Problem to solve:
All the lines below need retyping exactly, apart from the images.

Data records:

::::::::

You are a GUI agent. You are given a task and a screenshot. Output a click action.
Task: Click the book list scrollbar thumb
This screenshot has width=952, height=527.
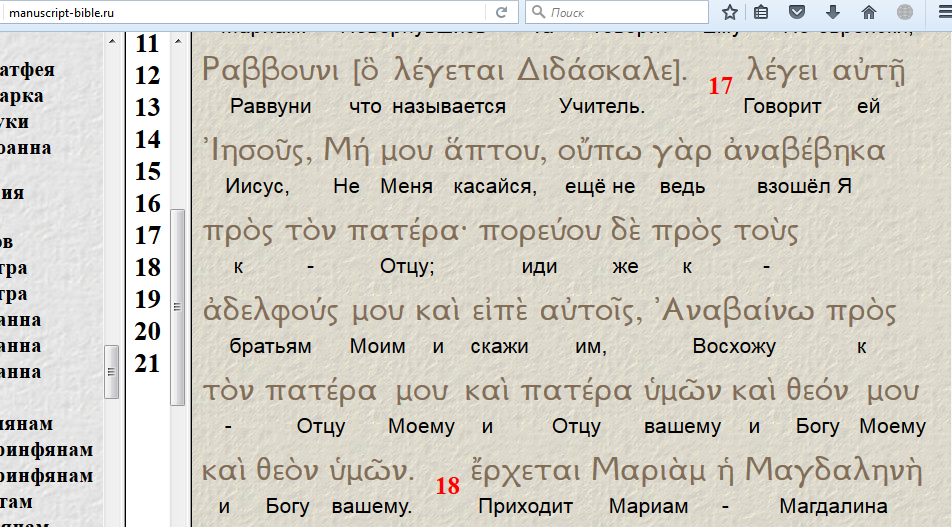tap(112, 372)
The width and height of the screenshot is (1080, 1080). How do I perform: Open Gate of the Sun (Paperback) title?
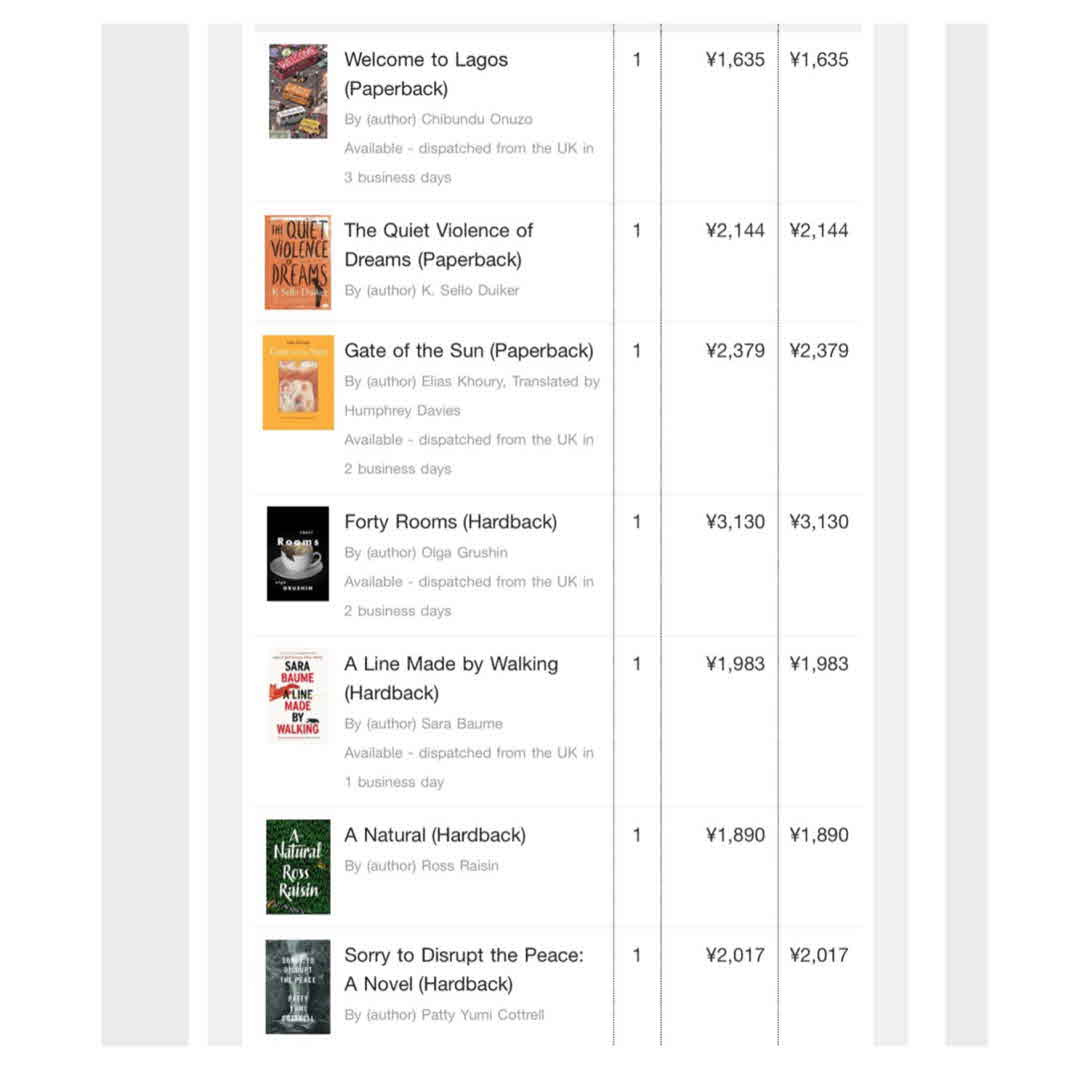point(468,351)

::::::::

Answer to this exercise:
You are a GUI agent. You are given a task and a screenshot. Output a click action.
Task: Click the book list scrollbar thumb
This screenshot has width=952, height=527.
tap(112, 372)
The width and height of the screenshot is (1080, 1080). How do I perform: Open Gate of the Sun (Paperback) title?
point(468,351)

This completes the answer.